__Problem details__.
An exact retyping of every record is required.

__Record excerpts__.
# # # #
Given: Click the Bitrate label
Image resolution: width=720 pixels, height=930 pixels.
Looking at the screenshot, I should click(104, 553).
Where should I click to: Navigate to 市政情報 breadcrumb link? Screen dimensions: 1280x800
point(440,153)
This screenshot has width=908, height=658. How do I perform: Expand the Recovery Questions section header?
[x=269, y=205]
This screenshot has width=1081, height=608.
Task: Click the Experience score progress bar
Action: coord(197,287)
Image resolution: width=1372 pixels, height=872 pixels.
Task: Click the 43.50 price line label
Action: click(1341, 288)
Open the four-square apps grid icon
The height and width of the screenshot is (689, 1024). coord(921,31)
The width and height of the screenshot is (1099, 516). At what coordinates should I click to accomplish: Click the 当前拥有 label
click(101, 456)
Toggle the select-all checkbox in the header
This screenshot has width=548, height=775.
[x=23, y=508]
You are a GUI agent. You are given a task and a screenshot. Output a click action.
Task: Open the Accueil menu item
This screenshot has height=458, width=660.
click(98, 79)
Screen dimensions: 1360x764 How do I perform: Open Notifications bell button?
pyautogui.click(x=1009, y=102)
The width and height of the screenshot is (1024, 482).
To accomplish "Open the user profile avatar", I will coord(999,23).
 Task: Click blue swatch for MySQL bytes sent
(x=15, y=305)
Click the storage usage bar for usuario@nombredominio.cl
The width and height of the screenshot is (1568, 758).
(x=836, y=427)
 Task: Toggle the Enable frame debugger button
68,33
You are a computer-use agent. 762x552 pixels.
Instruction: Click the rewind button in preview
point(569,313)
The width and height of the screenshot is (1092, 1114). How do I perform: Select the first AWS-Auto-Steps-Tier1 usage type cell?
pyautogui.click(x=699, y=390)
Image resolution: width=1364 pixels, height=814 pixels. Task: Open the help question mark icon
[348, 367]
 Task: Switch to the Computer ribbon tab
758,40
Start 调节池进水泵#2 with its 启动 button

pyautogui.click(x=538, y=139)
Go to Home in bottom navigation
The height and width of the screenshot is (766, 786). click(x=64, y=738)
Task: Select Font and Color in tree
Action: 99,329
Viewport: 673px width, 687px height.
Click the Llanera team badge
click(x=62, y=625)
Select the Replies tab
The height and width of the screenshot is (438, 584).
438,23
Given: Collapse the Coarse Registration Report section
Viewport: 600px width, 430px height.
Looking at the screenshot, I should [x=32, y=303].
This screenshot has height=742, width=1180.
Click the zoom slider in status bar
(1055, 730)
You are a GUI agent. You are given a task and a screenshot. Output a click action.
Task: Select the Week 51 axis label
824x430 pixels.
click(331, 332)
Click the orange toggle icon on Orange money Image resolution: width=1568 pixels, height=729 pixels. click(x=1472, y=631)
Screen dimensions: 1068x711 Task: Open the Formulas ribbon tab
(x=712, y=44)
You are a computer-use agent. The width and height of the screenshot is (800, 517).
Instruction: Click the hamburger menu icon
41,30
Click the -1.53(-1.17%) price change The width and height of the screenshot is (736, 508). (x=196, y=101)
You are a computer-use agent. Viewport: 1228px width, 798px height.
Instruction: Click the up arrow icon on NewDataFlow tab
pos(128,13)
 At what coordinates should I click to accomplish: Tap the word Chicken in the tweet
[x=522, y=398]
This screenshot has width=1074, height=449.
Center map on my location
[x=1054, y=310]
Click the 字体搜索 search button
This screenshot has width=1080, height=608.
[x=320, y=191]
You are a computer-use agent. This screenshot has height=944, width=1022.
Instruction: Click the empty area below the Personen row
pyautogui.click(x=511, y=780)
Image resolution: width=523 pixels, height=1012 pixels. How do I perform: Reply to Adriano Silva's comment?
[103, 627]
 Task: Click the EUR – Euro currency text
# # # #
__Solution__.
Given: Click the Bitrate label
Image resolution: width=720 pixels, height=930 pixels.
Looking at the screenshot, I should click(104, 553).
Where should I click to: Navigate to 市政情報 breadcrumb link? Screen dimensions: 1280x800
point(440,153)
This screenshot has width=908, height=658. How do I perform: Expand the Recovery Questions section header?
[x=269, y=205]
This screenshot has width=1081, height=608.
Task: Click the Experience score progress bar
Action: coord(197,287)
Image resolution: width=1372 pixels, height=872 pixels.
Task: Click the 43.50 price line label
Action: click(1341, 288)
Open the four-square apps grid icon
The height and width of the screenshot is (689, 1024). coord(921,31)
The width and height of the screenshot is (1099, 516). At what coordinates should I click to accomplish: Click the 当前拥有 label
click(101, 456)
Toggle the select-all checkbox in the header
This screenshot has width=548, height=775.
[x=23, y=508]
You are a GUI agent. You are given a task and a screenshot. Output a click action.
Task: Open the Accueil menu item
This screenshot has height=458, width=660.
click(98, 79)
Screen dimensions: 1360x764 How do I perform: Open Notifications bell button?
pyautogui.click(x=1009, y=102)
The width and height of the screenshot is (1024, 482).
To accomplish "Open the user profile avatar", I will coord(999,23).
 Task: Click blue swatch for MySQL bytes sent
(x=15, y=305)
Click the storage usage bar for usuario@nombredominio.cl
The width and height of the screenshot is (1568, 758).
(x=836, y=427)
 Task: Toggle the Enable frame debugger button
68,33
You are a computer-use agent. 762x552 pixels.
Instruction: Click the rewind button in preview
point(569,313)
The width and height of the screenshot is (1092, 1114). How do I perform: Select the first AWS-Auto-Steps-Tier1 usage type cell?
pyautogui.click(x=699, y=390)
Image resolution: width=1364 pixels, height=814 pixels. Task: Open the help question mark icon
[348, 367]
 Task: Switch to the Computer ribbon tab
758,40
Start 调节池进水泵#2 with its 启动 button

pyautogui.click(x=538, y=139)
Go to Home in bottom navigation
The height and width of the screenshot is (766, 786). click(x=64, y=738)
Task: Select Font and Color in tree
Action: 99,329
Viewport: 673px width, 687px height.
Click the Llanera team badge
click(x=62, y=625)
Select the Replies tab
The height and width of the screenshot is (438, 584).
438,23
Given: Collapse the Coarse Registration Report section
Viewport: 600px width, 430px height.
Looking at the screenshot, I should [x=32, y=303].
This screenshot has height=742, width=1180.
Click the zoom slider in status bar
(1055, 730)
You are a GUI agent. You are given a task and a screenshot. Output a click action.
Task: Select the Week 51 axis label
824x430 pixels.
click(331, 332)
Click the orange toggle icon on Orange money Image resolution: width=1568 pixels, height=729 pixels. click(x=1472, y=631)
Screen dimensions: 1068x711 Task: Open the Formulas ribbon tab
(x=712, y=44)
You are a computer-use agent. The width and height of the screenshot is (800, 517).
Instruction: Click the hamburger menu icon
41,30
Click the -1.53(-1.17%) price change The width and height of the screenshot is (736, 508). (x=196, y=101)
You are a computer-use agent. Viewport: 1228px width, 798px height.
Instruction: Click the up arrow icon on NewDataFlow tab
pos(128,13)
 At what coordinates should I click to accomplish: Tap the word Chicken in the tweet
[x=522, y=398]
This screenshot has width=1074, height=449.
Center map on my location
[x=1054, y=310]
Click the 字体搜索 search button
This screenshot has width=1080, height=608.
[x=320, y=191]
You are a computer-use agent. This screenshot has height=944, width=1022.
Instruction: Click the empty area below the Personen row
pyautogui.click(x=511, y=780)
Image resolution: width=523 pixels, height=1012 pixels. How do I perform: Reply to Adriano Silva's comment?
[103, 627]
 Task: Click the EUR – Euro currency text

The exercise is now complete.